Menurut Georg Wilhelm Friedrich Hegel, "Pendidikan adalah sebuah seni untuk membuat manusia menjadi berperilaku etis".Maksud dari kutipan tersebut adalah pendidikan harus menjadi role model atau contoh teladan bagi "penghuninya". Sekolah merupakan institusi moral yang mengatur etika bagi masyarakat didalamnya. Melalui pendidikan, manusia belajar tentang banyak hal. Pendidikan tidak hanya mengajarkan tentang materi pelajaran. Lebih daripada itu, pendidikan mengajarkan makna kehidupan melalui proses pembelajaran. Dalam dunia pendidikan semua orang berproses, bukan hanya siswa. Di dalamnya mereka hidup bersosialisasi, terkoneksi satu sama lain, yang tentunya semua karakter, sifat dasar, kemampuan pengetahuan dan keterampilan yang beragam, bersatu di dalamnya. Berdasarkan hal tersebut diperlukan kontroling agar hidup sejajar dan harmonis. Maka, melalui sistem pendidikan nasional, semua warga sekolah perlu kiranya belajar menjadi seorang pemimpin bagi dirinya sendiri agar bisa mengambil keputusan yang terbaik bagi dirinya juga berdampak positif pada orang lain karena apa yang diputuskan merupakan hal yang berlandaskan nilai-nilai kebijakan universal.

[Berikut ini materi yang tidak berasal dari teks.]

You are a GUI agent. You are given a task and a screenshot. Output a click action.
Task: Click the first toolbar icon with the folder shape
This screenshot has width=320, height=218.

Sistem Pendidikan Nasional Indonesia yang mengadaptasi nilai-nilai filosofis Ki Hajar Dewantara, mengenal istilah mengenai trilogi kepemimpinan yang disebut dengan Patrap Triloka, yaitu terdiri dari tiga semboyan yaitu ing ngarso sung tuladha, ing madya mangun karsa, tut wuri handayani. Semboyan tersebut memiliki arti di depan memberi teladan, di tengah memberi motivasi dan di belakang memberikan dukungan. 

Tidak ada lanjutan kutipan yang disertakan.